[Tekstfragment]:
■ ■ ■ ■

Beeld, geheugen en tijd, hoe verhouden die zich tot elkaar? Hoe is het beeld intrinsiek verweven geraakt met het bewustzijn? Dat mysterie van de foto kon zelfs Roland Barthes niet oplossen in zijn boek De lichtende kamer (1980). Voorzover ik kan nagaan heeft Mulisch dat boek niet gelezen. Hij heeft er in ieder geval nooit over geschreven, en dat is op zijn minst opmerkelijk.
Wat de filosofie betreft was Mulisch nogal selectief. Het postmodernisme leek aan hem voorbij te gaan, zoals eerder ook al Heidegger, Husserl, het differentie-denken, Wittgenstein en de filosofie van de taal.… the linguistic turn…. Mulisch was een schrijver en geen filosoof, maar hij pretendeerde wel over het vermogen te beschikken om ‘de compositie van de wereld’ in zijn eigen gedachten te kunnen vatten.
Dat hij de filosofie van Roland Barthes links liet liggen blijft vreemd. Als geen andere filosoof heeft Barthes nagedacht over het wonderlijke, haast romantische verband, dat in een foto aanwezig kan zijn tussen twee doorgaans ver uiteen liggende begrippen: de schoonheid en de dood. Een foto is een configuratie van schaduwen gevangen op de wand van een camera obscura. Ogenschijnlijk wordt de wereld ons getoond zoals hij is, maar dat is een illusie waarin we maar al te graag geloven. Elke foto herinnert ons onherroepelijk aan de vergankelijkheid van hetgeen in beeld in wordt gebracht.

■ ■ ■ ■

[Gegevens]:
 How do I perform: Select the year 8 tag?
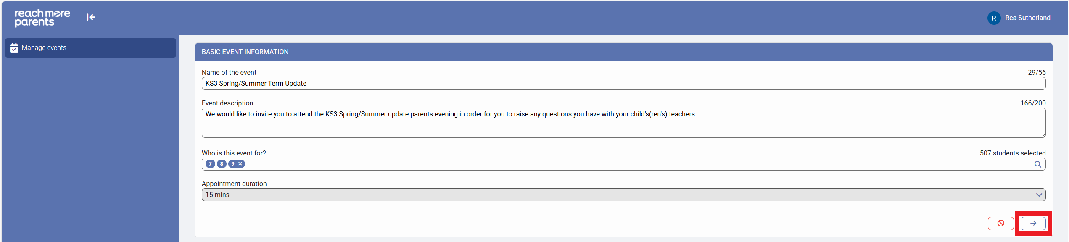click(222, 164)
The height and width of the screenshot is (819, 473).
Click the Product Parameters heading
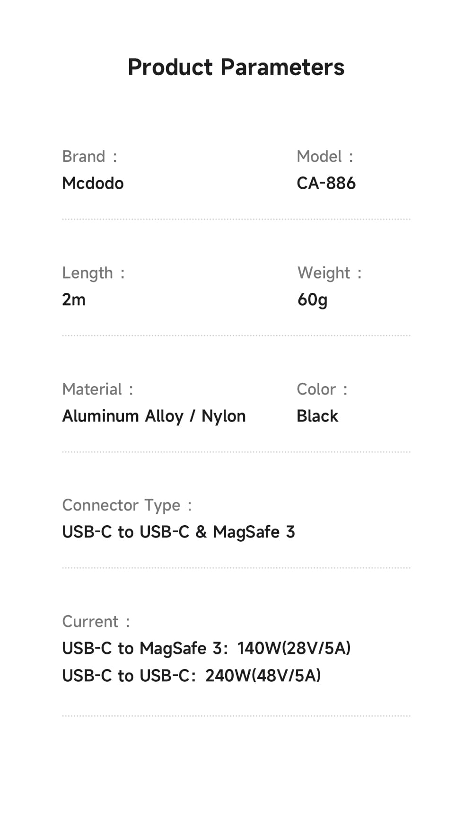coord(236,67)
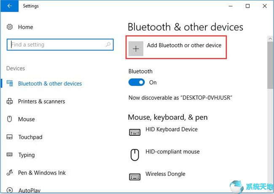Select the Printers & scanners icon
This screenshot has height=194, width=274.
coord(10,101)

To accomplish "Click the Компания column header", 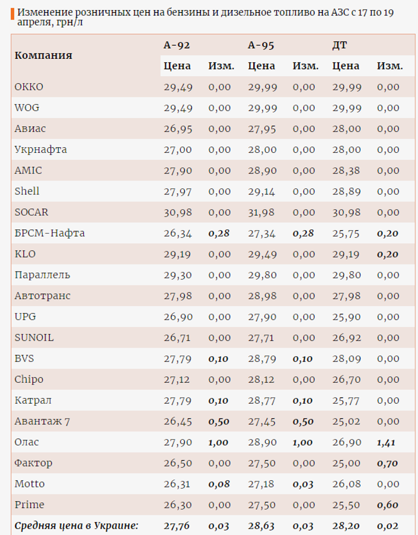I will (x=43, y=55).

■ ■ ■ ■

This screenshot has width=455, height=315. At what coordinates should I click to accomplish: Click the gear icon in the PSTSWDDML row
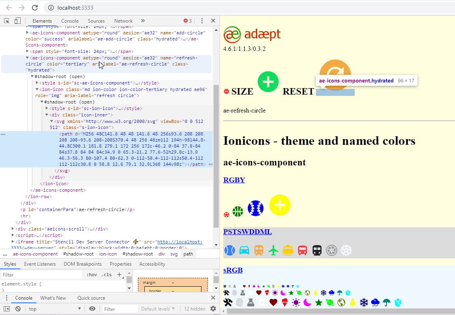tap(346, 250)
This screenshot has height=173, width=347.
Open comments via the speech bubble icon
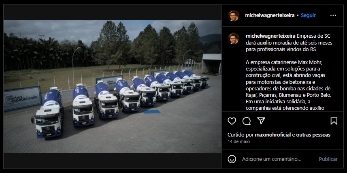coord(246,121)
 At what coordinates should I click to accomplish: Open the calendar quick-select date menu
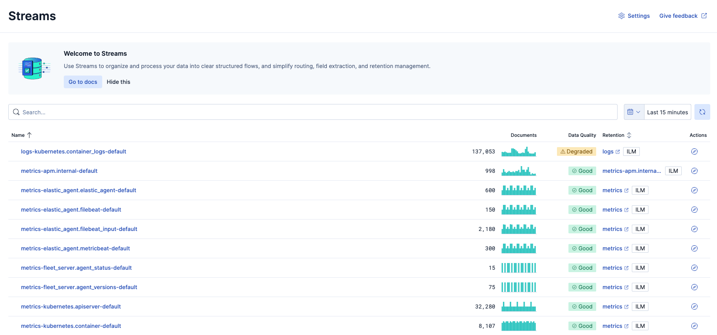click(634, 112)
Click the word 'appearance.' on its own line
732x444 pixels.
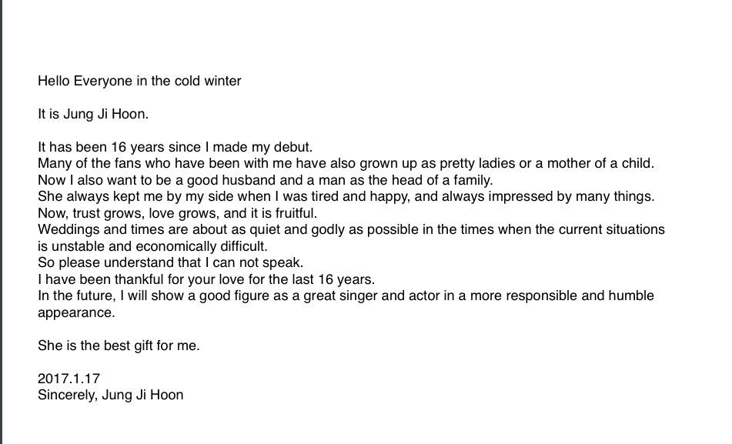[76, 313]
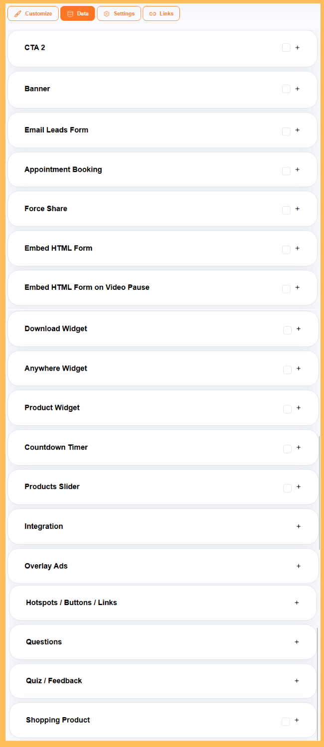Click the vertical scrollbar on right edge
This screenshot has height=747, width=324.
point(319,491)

■ ■ ■ ■

[Opdrachteisen]:
1. Kloppen de volgende uitspraken met de tekst over Mulisch en Barthes? Geef bij (a), (b) en (c) ja of nee en citeer de woorden uit de tekst die de doorslag geven.
(a) Mulisch heeft over De lichtende kamer geschreven.
(b) De tekst noemt Mulisch een schrijver en geen filosoof.
(c) Een foto toont de wereld werkelijk zoals hij is.
2. Zet de alinea uit de tekst over Mulisch en Barthes die begint met "Dat hij de filosofie van Roland Barthes" om in een lijst en behoud de belangrijkste feiten.
3. Zet de tekst over Mulisch en Barthes voort vanaf de laatste zin.

[Resultaten op volgorde]:
1.
(a) Nee: "Hij heeft er in ieder geval nooit over geschreven"
(b) Ja: "Mulisch was een schrijver en geen filosoof"
(c) Nee: "Ogenschijnlijk wordt de wereld ons getoond zoals hij is, maar dat is een illusie waarin we maar al te graag geloven."

2.
- Het blijft vreemd dat Mulisch de filosofie van Roland Barthes links liet liggen.
- Barthes heeft als geen andere filosoof nagedacht over het verband dat een foto kan leggen tussen schoonheid en dood.
- Een foto is een configuratie van schaduwen, gevangen op de wand van een camera obscura.
- Een foto lijkt de wereld te tonen zoals hij is, maar dat is een illusie waarin we graag geloven.
- Elke foto herinnert ons aan de vergankelijkheid van wat erop wordt afgebeeld.

3.
Een foto is niet alleen een bevroren moment, maar ook een memento mori. Het beeld is doorzeefd met afwezigheid, als de verlate stralen van een ster. Het is een navelstreng van licht, die mij verbindt het lichaam van wat ooit gefotografeerd werd. De fotografie verbindt het verdwenen lichaam met mijn blik. Het licht, dat die verbinding tot stand brengt, mag dan onstoffelijk zijn, zo schrijft Barthes, toch is hier wel degelijk sprake een vleselijk medium, een huid die ik deel met de gefotografeerde persoon die voor even de illusie creëert van een liefdevolle hereniging.
Daarnaast moest Barthes niets hebben van de beroemde naoorlogse fototentoonstelling The family of men. Deze expositie betrof de essentie van het verschijnsel mens dat dwars door alle culturen vergelijkbare gedragingen vertoont in het leven van alledag. Haar concept bleek de meest exotische vormen van schoonheid op te leveren die in de kern iets gemeen hadden. Een naakte moeder uit Belgisch Kongo omarmde haar kind immers met dezelfde innigheid als moeders in Moskou, Siberië of China. Het was de humanistische mythe van de naoorlogse mens. Na de verschrikkingen van de oorlog wilde Barthes ontmythologiseren, terwijl Mulisch juist op zoek ging naar een nieuwe mythologie.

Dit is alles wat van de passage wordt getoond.